Without skipping or changing anything, print all the entries.

Start of DATASET ENTRIES

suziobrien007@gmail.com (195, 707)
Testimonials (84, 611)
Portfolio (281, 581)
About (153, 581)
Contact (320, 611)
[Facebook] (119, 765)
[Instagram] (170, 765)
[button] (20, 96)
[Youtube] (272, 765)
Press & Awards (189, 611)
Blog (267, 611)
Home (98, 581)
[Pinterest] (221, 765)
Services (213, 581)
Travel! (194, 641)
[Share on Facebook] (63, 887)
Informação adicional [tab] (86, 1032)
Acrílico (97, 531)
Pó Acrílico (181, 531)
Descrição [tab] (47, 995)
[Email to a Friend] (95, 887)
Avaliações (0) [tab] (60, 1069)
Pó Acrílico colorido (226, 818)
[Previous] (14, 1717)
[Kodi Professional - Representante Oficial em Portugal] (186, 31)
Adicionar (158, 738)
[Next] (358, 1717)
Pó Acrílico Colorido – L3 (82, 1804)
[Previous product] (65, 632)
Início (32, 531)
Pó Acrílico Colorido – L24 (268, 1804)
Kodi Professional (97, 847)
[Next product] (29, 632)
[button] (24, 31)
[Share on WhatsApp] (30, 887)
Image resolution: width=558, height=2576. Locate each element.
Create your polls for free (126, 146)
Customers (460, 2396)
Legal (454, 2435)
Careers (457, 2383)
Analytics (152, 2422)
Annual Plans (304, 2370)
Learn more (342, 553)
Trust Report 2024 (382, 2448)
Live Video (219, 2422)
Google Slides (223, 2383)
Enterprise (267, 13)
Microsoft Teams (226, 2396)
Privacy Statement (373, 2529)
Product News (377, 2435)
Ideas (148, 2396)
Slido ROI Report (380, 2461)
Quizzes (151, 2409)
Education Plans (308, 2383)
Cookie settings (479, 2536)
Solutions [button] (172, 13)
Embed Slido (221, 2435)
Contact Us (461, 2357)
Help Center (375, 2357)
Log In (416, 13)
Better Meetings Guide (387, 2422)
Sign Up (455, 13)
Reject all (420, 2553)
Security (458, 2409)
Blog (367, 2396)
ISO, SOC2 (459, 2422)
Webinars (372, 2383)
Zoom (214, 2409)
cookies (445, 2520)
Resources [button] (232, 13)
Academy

End of DATASET ENTRIES

**PROBLEM SOLUTION**
suziobrien007@gmail.com (195, 707)
Testimonials (84, 611)
Portfolio (281, 581)
About (153, 581)
Contact (320, 611)
[Facebook] (119, 765)
[Instagram] (170, 765)
[button] (20, 96)
[Youtube] (272, 765)
Press & Awards (189, 611)
Blog (267, 611)
Home (98, 581)
[Pinterest] (221, 765)
Services (213, 581)
Travel! (194, 641)
[Share on Facebook] (63, 887)
Informação adicional [tab] (86, 1032)
Acrílico (97, 531)
Pó Acrílico (181, 531)
Descrição [tab] (47, 995)
[Email to a Friend] (95, 887)
Avaliações (0) [tab] (60, 1069)
Pó Acrílico colorido (226, 818)
[Previous] (14, 1717)
[Kodi Professional - Representante Oficial em Portugal] (186, 31)
Adicionar (158, 738)
[Next] (358, 1717)
Pó Acrílico Colorido – L3 (82, 1804)
[Previous product] (65, 632)
Início (32, 531)
Pó Acrílico Colorido – L24 (268, 1804)
Kodi Professional (97, 847)
[Next product] (29, 632)
[button] (24, 31)
[Share on WhatsApp] (30, 887)
Image resolution: width=558, height=2576. Locate each element.
Create your polls for free (126, 146)
Customers (460, 2396)
Legal (454, 2435)
Careers (457, 2383)
Analytics (152, 2422)
Annual Plans (304, 2370)
Learn more (342, 553)
Trust Report 2024 (382, 2448)
Live Video (219, 2422)
Google Slides (223, 2383)
Enterprise (267, 13)
Microsoft Teams (226, 2396)
Privacy Statement (373, 2529)
Product News (377, 2435)
Ideas (148, 2396)
Slido ROI Report (380, 2461)
Quizzes (151, 2409)
Education Plans (308, 2383)
Cookie settings (479, 2536)
Solutions [button] (172, 13)
Embed Slido (221, 2435)
Contact Us (461, 2357)
Help Center (375, 2357)
Log In (416, 13)
Better Meetings Guide (387, 2422)
Sign Up (455, 13)
Reject all (420, 2553)
Security (458, 2409)
Blog (367, 2396)
ISO, SOC2 (459, 2422)
Webinars (372, 2383)
Zoom (214, 2409)
cookies (445, 2520)
Resources [button] (232, 13)
Academy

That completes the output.